Problem »
Write the records out once more, exactly as they are given.

[Exercise materials Boundary: Start]

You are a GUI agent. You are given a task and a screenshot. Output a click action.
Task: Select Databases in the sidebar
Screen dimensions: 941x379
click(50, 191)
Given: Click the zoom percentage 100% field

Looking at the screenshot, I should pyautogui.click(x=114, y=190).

[Exercise materials Boundary: End]

Problem solution »
You are a GUI agent. You are given a task and a screenshot. Output a click action.
Task: Select Databases in the sidebar
Screen dimensions: 941x379
click(50, 191)
Given: Click the zoom percentage 100% field

Looking at the screenshot, I should pyautogui.click(x=114, y=190).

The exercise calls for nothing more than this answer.